╭─ INPUT MATERIAL
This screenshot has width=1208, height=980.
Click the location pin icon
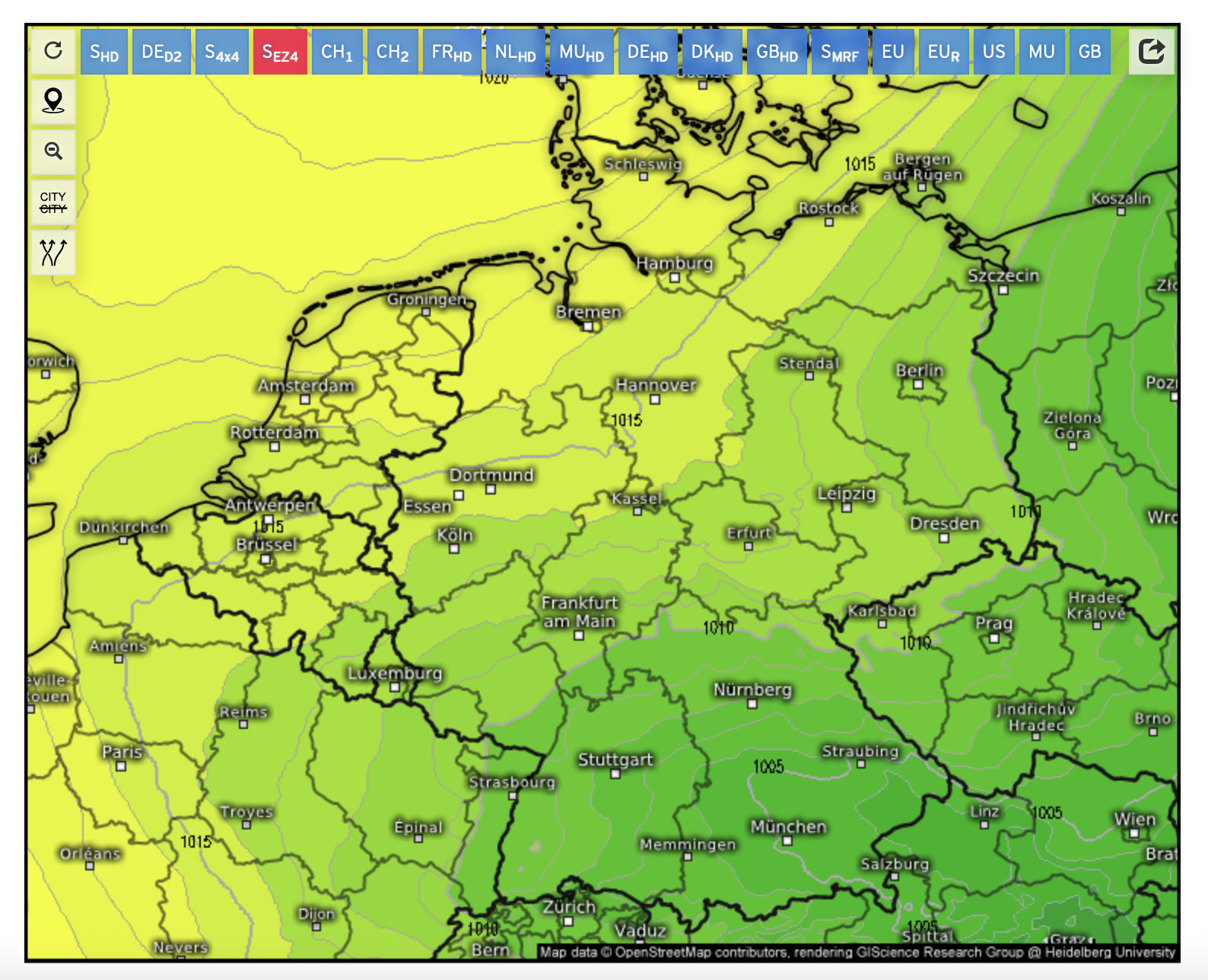tap(53, 101)
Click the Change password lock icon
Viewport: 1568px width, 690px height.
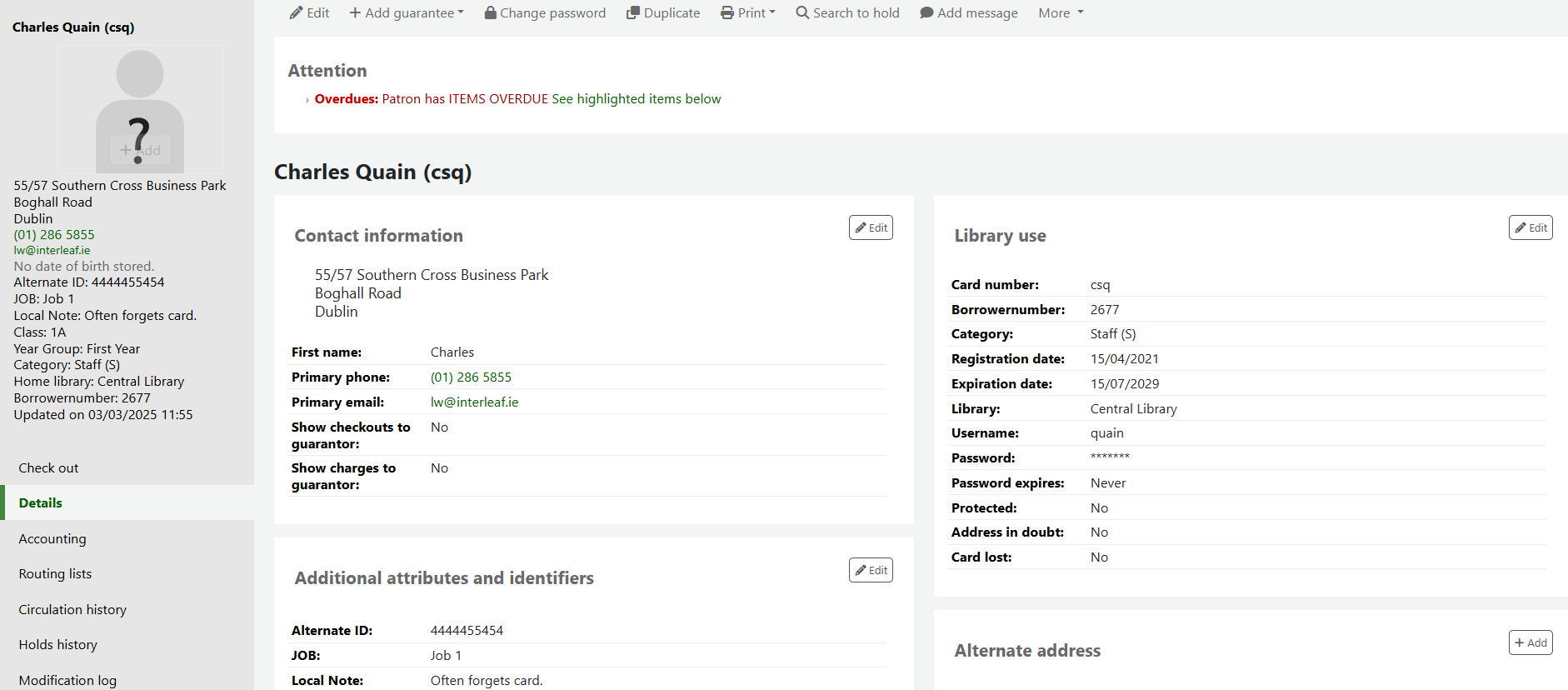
╰─
EXERCISE AIM:
The answer should be the records above, unchanged, with the pictures omitted.

EXERCISE OUTPUT:
This screenshot has width=1208, height=980.
Click the location pin icon
tap(53, 101)
Click the Change password lock icon
Viewport: 1568px width, 690px height.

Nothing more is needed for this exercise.